● Lesetext:
++++++++

Probieren geht über studieren, sagt man. Und wenn diese ekstatisch zuckenden Hände zu "yes, yes, yes!" die neue Liturgie zum befreiten Leben ist, muss man sich eben daran gewöhnen. So schwer kann das gar nicht sein, denn die Hoffnung mit solchen Moves Erfolg zu haben wird musikalisch verstärkt und erhält durch Aura und Stimme des Life-Coaches und seiner Messdiener Plausibilität. Außerdem hat man jede Menge Geld für das Event ausgegeben und je mehr Euros, desto mehr skeptische Gedanken können erstickt werden. Und überhaupt gilt hier das Gesetz der Emotion; denn nichts ist ansteckender, als mit möglichst vielen gemeinsam in den Gefühlstaumel des "yes, yes, yes!" zu gleiten. Die Vernunft in Form von komplizierten Erklärungen hat die neue Erleichterungsbewegung des "yes, yes, yes!" nicht nötig. Der gemeinsame Ritt entlang einer ekstatisch gestimmten Gegenwart befreit im Nu von peinigenden existenziellen Fragen. Die heilende Atmosphäre des Hier und Jetzt verfehlt nie ihre Wirkung, aber im gestreckten Galopp übersieht man leicht etwas Wesentliches.

++++++++

● Zu erledigen:
• 1. Beantworte diese drei Fragen zum Text über das Coaching-Event:
(a) Wodurch wird die Hoffnung, mit solchen Moves Erfolg zu haben, verstärkt?
(b) Wovon befreit der gemeinsame Ritt entlang einer ekstatisch gestimmten Gegenwart?
(c) Was übersieht man im gestreckten Galopp leicht?
• 2. Schreib den Text über das Coaching-Event im gleichen Ton ein Stück weiter, direkt nach seinem letzten Satz.

++++++++

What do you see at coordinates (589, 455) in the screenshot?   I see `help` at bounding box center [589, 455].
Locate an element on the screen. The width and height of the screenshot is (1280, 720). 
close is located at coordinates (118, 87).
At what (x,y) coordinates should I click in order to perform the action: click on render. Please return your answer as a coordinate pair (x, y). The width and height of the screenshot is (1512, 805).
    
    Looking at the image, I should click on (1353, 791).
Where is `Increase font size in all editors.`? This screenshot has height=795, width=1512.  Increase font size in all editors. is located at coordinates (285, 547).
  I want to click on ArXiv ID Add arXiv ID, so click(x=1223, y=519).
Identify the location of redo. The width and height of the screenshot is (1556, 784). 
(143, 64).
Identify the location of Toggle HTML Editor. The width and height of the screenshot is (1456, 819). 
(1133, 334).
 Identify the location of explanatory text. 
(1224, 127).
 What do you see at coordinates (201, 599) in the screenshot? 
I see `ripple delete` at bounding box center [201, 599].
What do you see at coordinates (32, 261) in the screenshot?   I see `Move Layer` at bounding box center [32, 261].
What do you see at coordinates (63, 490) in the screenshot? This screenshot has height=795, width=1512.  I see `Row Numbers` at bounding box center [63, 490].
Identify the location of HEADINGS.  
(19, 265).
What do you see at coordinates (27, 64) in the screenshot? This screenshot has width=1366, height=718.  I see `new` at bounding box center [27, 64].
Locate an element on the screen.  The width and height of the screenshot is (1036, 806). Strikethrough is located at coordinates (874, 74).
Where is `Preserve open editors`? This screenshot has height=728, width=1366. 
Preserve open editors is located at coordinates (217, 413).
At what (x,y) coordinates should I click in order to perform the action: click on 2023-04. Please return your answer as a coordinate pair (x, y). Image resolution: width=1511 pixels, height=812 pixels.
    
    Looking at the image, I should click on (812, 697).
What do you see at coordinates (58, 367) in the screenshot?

++++++++

● Lösungen:
• 1.
(a) Sie wird musikalisch verstärkt.
(b) Er befreit im Nu von peinigenden existenziellen Fragen.
(c) Man übersieht leicht etwas Wesentliches.

• 2.
Irgendwann endet die Erlaubnis sich von Vergangenheit und Zukunft zu entfernen. Bald nach Dienstantritt im gewöhnlichen Alltag lugen die seelischen Dämonen und bösen Geister aus ihren Schlupflöchern hervor und kehren in das Bewusstseinsfeld des Menschen zurück. Jetzt wird alles wieder bedenklich und die Gedanken kreisen wie die Boliden im Formel-1-Zirkus umher. Nun zeigt sich, wie nährend und stärkend das "yes, yes, yes!" für das geistige Immunsystem war. Der Vorteil der individualistischen Life-Coaching-Religion gegenüber den klassischen Heilsversprechen liegt darin, dass die Prüfung ihrer Wirkung vor dem Tod möglich ist, während man sich früher mit den schmalen Bissen der Hoffnung auf ein hübsch ausgemaltes Paradies im Jenseits begnügen musste. Weil mit Differenzen und Unterscheidungen bei diesen Events ein spektakulär großzügiger Umgang gepflegt wird und man mit dem Universum in atemberaubender Geschwindigkeit auf Du und Du ist, drängt sich die Ikea-Frage für die Bewertung der Exorzismusstärke des "yes, yes, yes!" auf: Wohnst du noch in der Hölle des Alltags, oder lebst du schon im Paradies?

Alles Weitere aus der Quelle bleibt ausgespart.